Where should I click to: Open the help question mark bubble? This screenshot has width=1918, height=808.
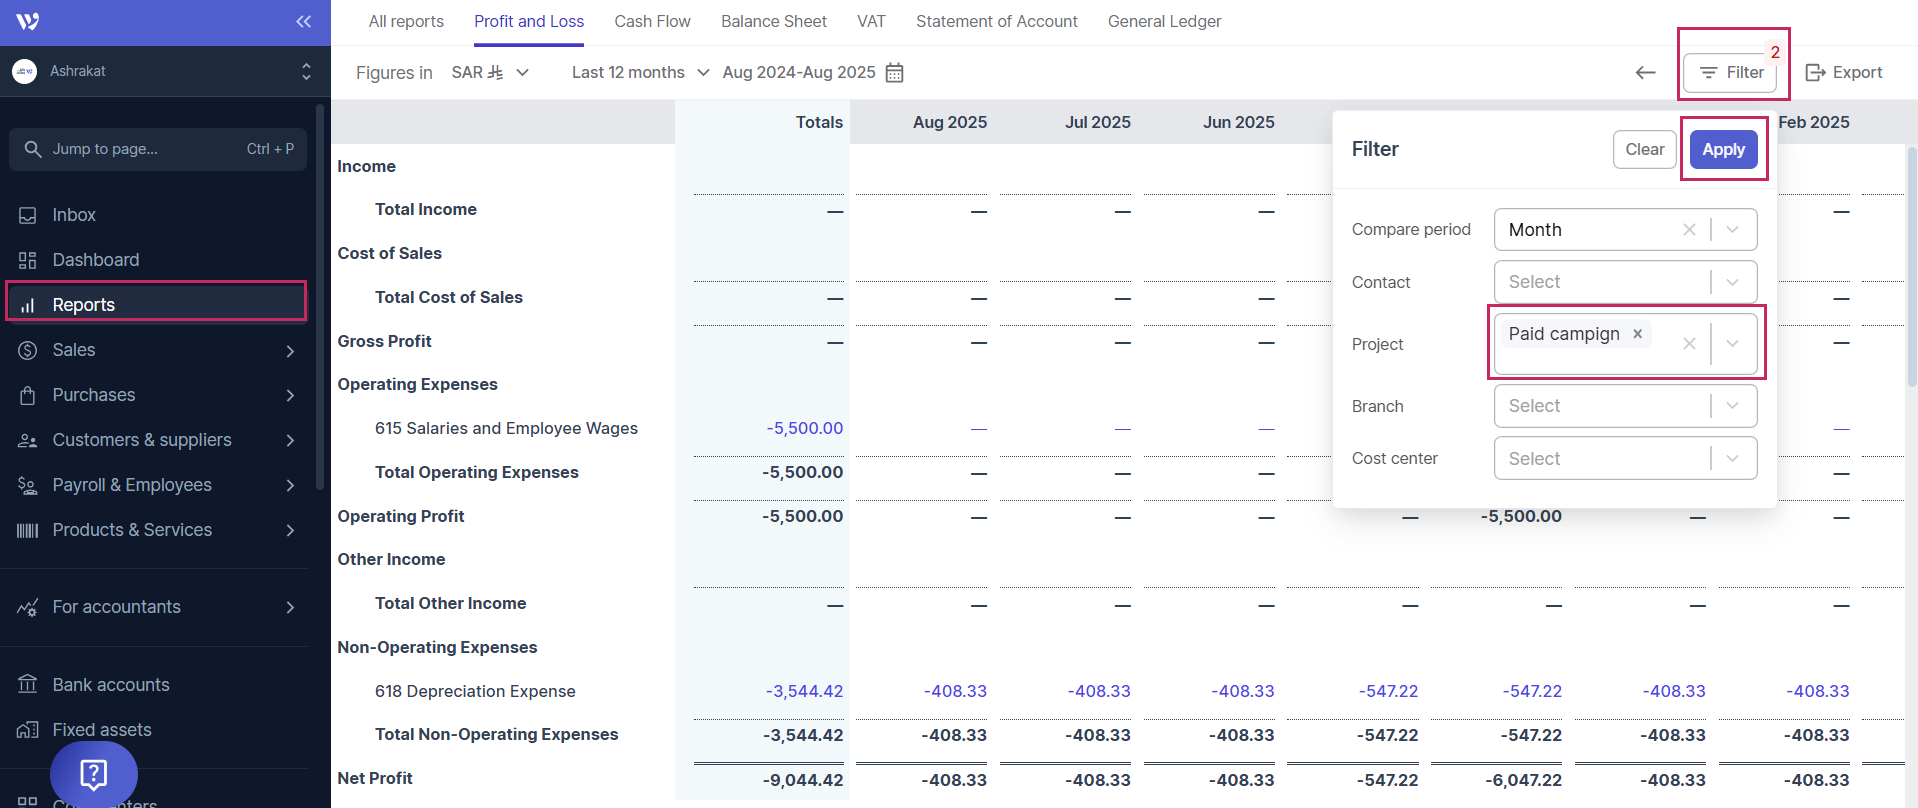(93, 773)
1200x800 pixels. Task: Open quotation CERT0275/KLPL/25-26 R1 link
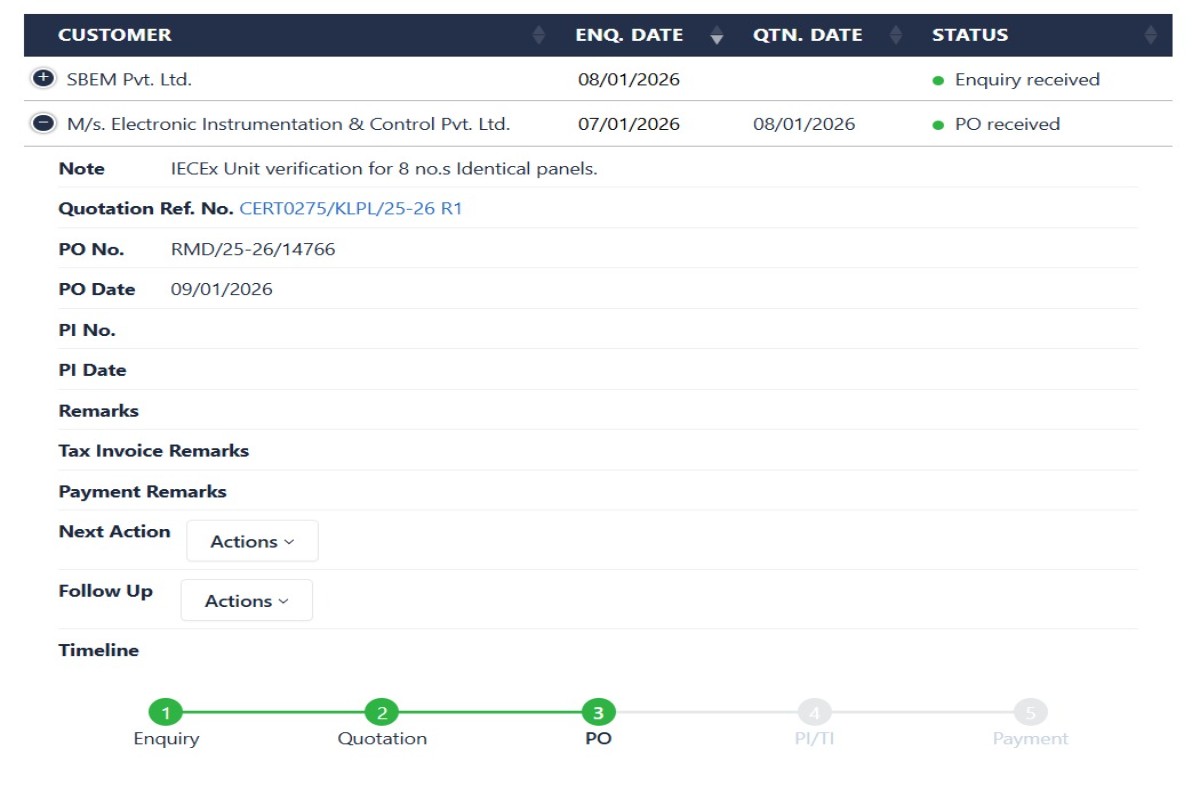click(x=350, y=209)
==
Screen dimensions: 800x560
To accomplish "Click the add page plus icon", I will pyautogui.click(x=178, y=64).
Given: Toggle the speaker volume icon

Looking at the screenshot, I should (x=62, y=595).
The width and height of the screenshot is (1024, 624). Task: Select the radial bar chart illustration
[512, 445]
* * *
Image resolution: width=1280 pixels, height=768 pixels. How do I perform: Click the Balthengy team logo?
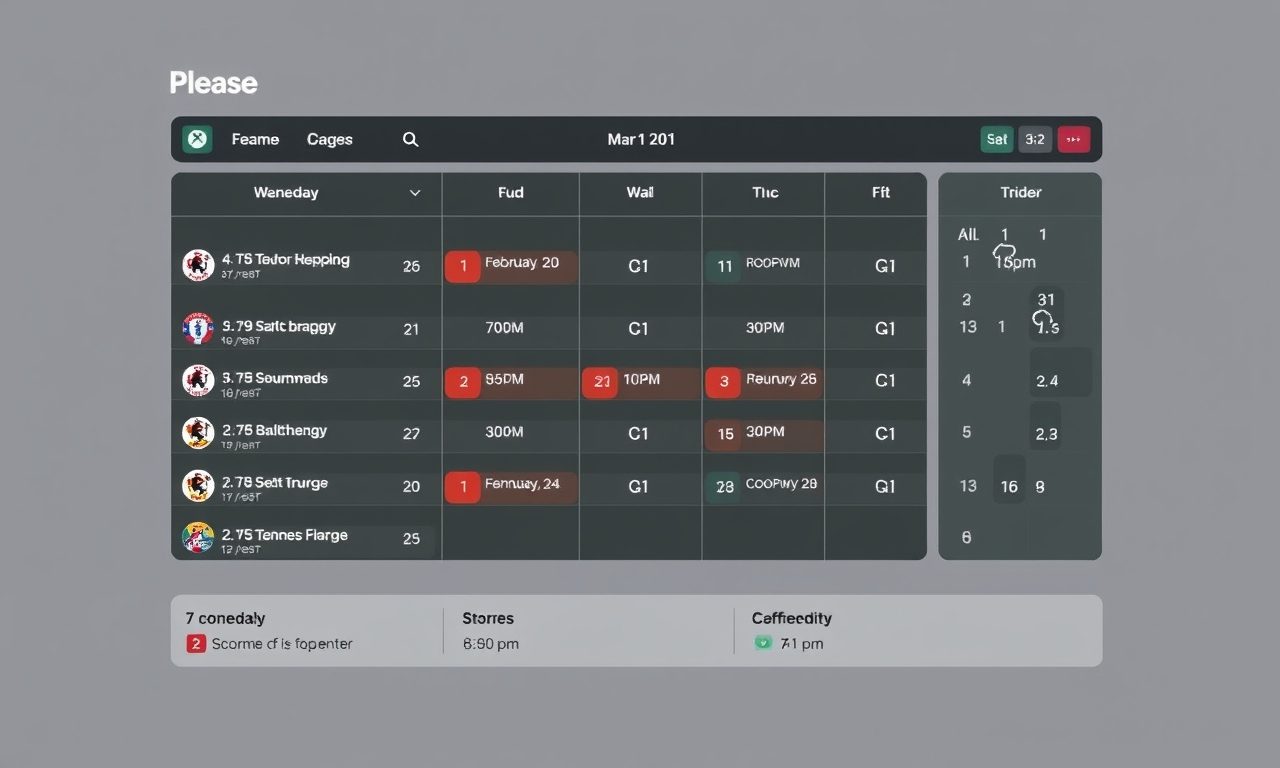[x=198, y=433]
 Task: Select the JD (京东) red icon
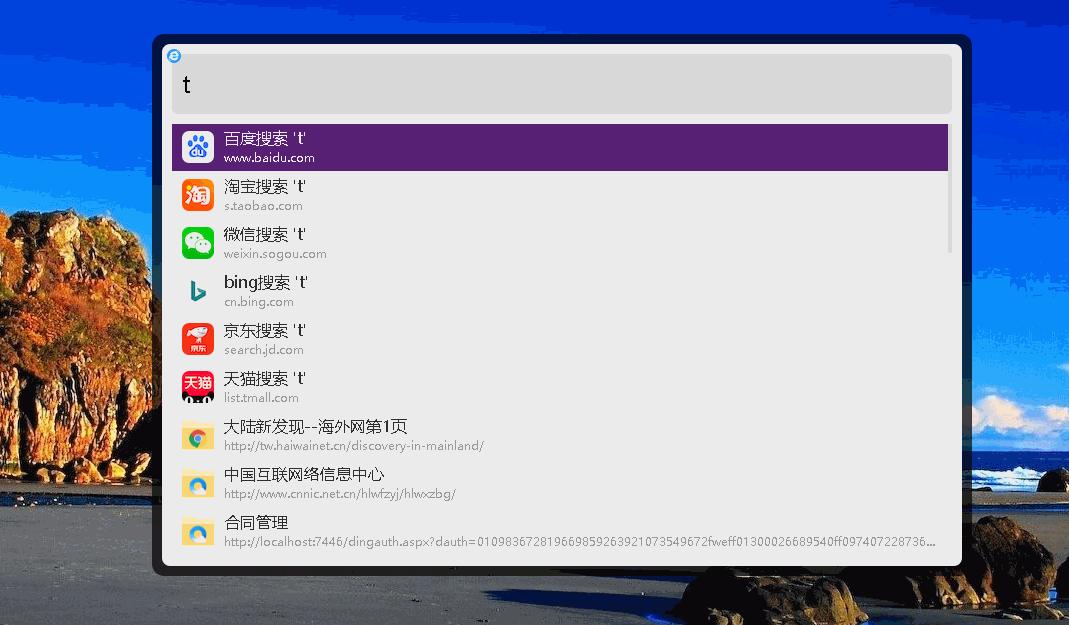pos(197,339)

== TASK DIRECTIONS ==
Copy out, word for word, the part of the material that opens with the line containing "Where should I" and closes with the line containing "click(x=350, y=209)", both of those lines included. Leave the pictures out of your answer.

== EXERCISE RESULT ==
Where should I click to: Open the help question mark bubble? This screenshot has width=1918, height=808.
(93, 773)
1200x800 pixels. Task: Open quotation CERT0275/KLPL/25-26 R1 link
click(x=350, y=209)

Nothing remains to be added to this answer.